In Augmented/Mixed Reality these pattern recognition techniques become necessary for interactions with “real world” as well. For instance, WallaMe is an app that allows users to leave virtual messages for other users in real places. If you are planning to leave a piece of writing or a drawing on the outside of a real building, your device will need to be able to precisely determine the contours of that building. Another example: if you want your virtual pet dragon to be walking around on your desk while you work, the machine has to know exactly where the desk ends and the air begins or the illusion is blown.

Further common example: lane correction technology or proximity detectors present as safety features in many modern cars. For instance, in the new Chevy Volt, the car will maintain or change speed for you once in cruise control. When a car is in front of you, the Volt will match that car’s speed, but as soon as it changes lanes, it will speed up without you hitting the gas.

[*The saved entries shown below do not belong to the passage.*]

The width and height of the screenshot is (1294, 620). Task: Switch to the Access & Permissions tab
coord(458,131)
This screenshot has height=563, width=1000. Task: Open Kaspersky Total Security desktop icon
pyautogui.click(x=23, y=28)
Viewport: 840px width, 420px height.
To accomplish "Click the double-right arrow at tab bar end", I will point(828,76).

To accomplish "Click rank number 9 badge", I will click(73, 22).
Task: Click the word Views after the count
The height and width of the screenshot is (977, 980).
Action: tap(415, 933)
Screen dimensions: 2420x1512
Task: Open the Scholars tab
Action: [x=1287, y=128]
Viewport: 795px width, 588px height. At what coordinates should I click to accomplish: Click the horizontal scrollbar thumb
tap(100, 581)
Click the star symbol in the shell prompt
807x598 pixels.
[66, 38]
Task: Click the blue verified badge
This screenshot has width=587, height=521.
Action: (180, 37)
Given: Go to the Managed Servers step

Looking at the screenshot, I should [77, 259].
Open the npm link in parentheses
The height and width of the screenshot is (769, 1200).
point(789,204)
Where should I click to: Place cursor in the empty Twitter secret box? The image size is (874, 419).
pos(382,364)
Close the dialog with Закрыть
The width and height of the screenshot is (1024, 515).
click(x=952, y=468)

So where does this technology go from here? We recently learned that there is big money in machine vision. Intel just spent 15.3 billion dollars acquiring Mobileye, an Israeli Machine Vision developer working on the software for both normal and autonomous vehicles. The current prediction is that driverless cars will be a 70-billion-dollar industry by 2030. Games and virtual spaces will be enhanced. Product recognition while shopping from home. And the implications of this tech reach far beyond these terrestrial ambitions. Who knows what might be invented by the end of 2017, let alone within the next decade? We could be looking now at the origins of the tech that finally enables us to explore even further into the depths of space than we have ever gone before. Our machines can see even better than we can, and we are embracing the idea that it is about time to let them.